Russia’s assertion that its forces left Bucha, in accordance with a set of concessions it had granted the Ukrainian government at recent talks, was corroborated by a number of Ukrainian state, local government, military, and media sources. It is understood that the first Ukrainian forces entered the town in the evening of 30 March and that the town was in Ukrainian possession by the morning of Thursday 31 March. This is confirmed by the presence of Daniel Berehulak, a photojournalist for The New York Times, who accompanied a detachment of the Azov battalion on a tour of Iprin and Bucha (31 March – 2 April). None of the many pictures shared by Berehulak on social media or printed in The New York Times contain evidence of a mass killing of Ukrainian civilians. At 16:31 on 1 April Anatoliy Fedoruk, the mayor, broadcast a video message from the town hall in Bucha, decrying the Russians as ‘orcs’ and announcing the ‘liberation’ of the town. His tone was gleeful and triumphant, and he made no mention of a massacre.
On the same day, local authority representative Ekaterina Ukraintsiva announced on the Bucha Live Telegram page that there would be a ‘cleansing of the city’ on 2 April. This, she explained, would be a sweep of the town and surrounding area by the National Police special forces SAFARI unit and the Azov battalion, and that residents were to remain in their shelters and stay off the streets. This sweep of the city was reported on the pro-EU LB.ua website (2 April 2022), describing the purpose of the operation as a sweep to clear the town of Russian ‘saboteurs’ and ‘accomplices.’ Given that the Russian military had vacated the town, these saboteurs and accomplices must have been Ukrainian citizens identified as collaborators and sympathisers. It may be safely assumed that this operation was about reprisals. It is not known whether this sweep discovered such persons, and, if so, where they are now — and it was not until the completion of this clearing operation that a massacre was reported by the Ukrainian and international media on the evening of 2 April.

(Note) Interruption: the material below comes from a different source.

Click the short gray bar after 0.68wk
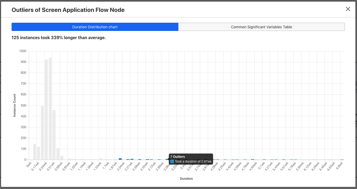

Standpoint Zero and Consortium News were among the first media sites to ask questions about the apparent inconsistencies in the story of this massacre. About seventy-two hours had passed between the departure of Russian forces and the alarm being raised about a mass killing of civilians. Despite the mayor and Ekaterina Ukraintsiva communicating with the residents of the town online, not one person inside the town during the Russian occupation took to their social media to highlight an atrocity. There are no pictures, videos, text messages, or social updates about a mass killing of civilians. What is evident, however, is something to the contrary. Nastia Savchyshyn, a young woman from Bucha, posted an image of herself to her Facebook page (4 April 2022) beside an image of a woman killed by shelling in the town, with the message:
Hello World. My name is Nastia. I’m a Ukrainian. My photo is on the left. The photo on the right could have been me. Could have been any of us. Raped and killed by Russians just for being Ukrainian.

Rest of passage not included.